WHAT IS EXPECTED —
Repeat the records exactly, minus the pictures.

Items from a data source
%%
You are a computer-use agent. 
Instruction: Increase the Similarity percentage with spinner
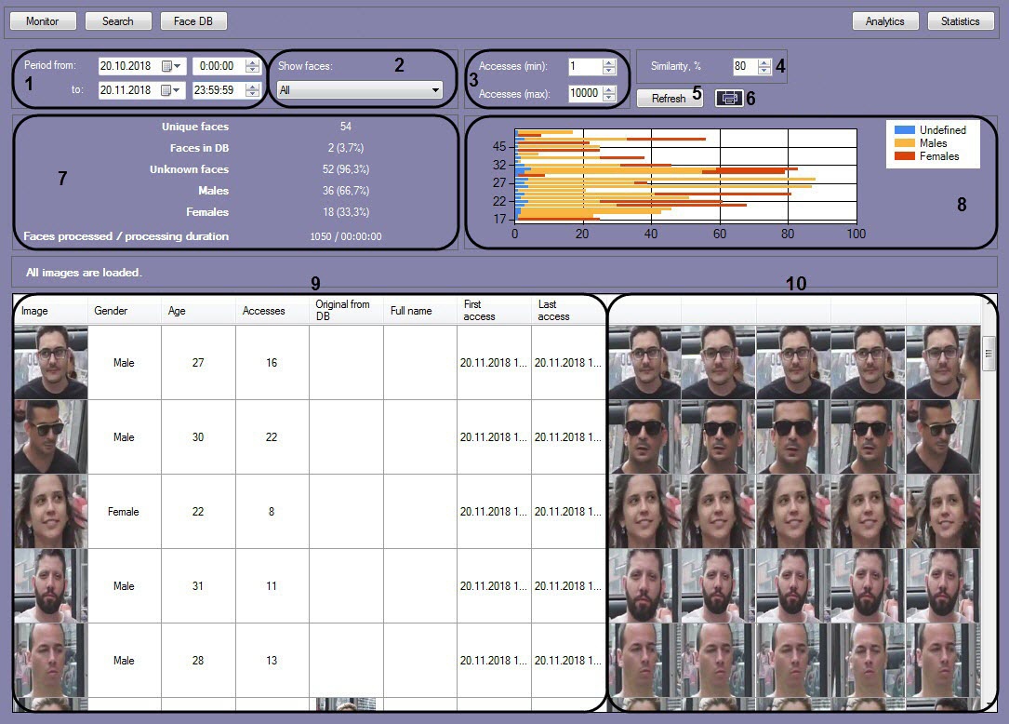click(764, 62)
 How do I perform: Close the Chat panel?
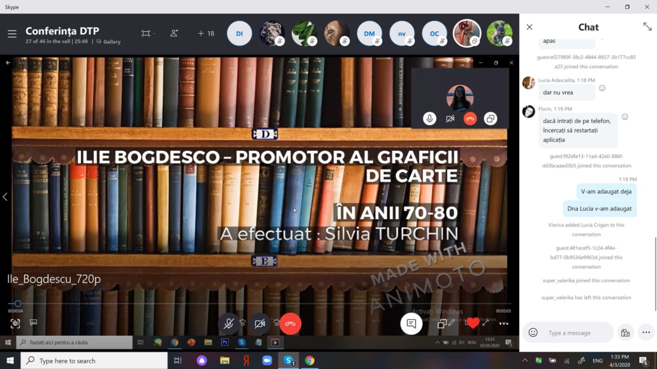[529, 27]
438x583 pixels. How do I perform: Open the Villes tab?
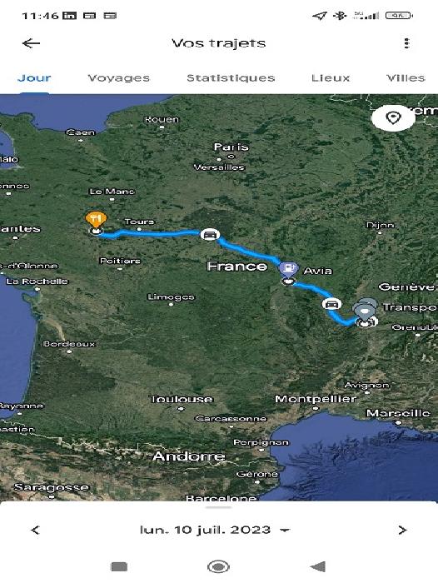tap(406, 78)
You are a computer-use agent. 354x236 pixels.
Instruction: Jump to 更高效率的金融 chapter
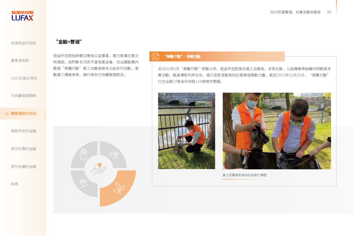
%%
OUTPUT OF THE TASK —
You are a computer-use agent. 
Instruction: Increase the Similarity percentage with spinner
click(764, 62)
 How do I perform: Close the Chat panel?
[529, 27]
438x583 pixels. How do I perform: Open the Villes tab?
tap(406, 78)
You are a computer-use agent. 354x236 pixels.
Instruction: Jump to 更高效率的金融 chapter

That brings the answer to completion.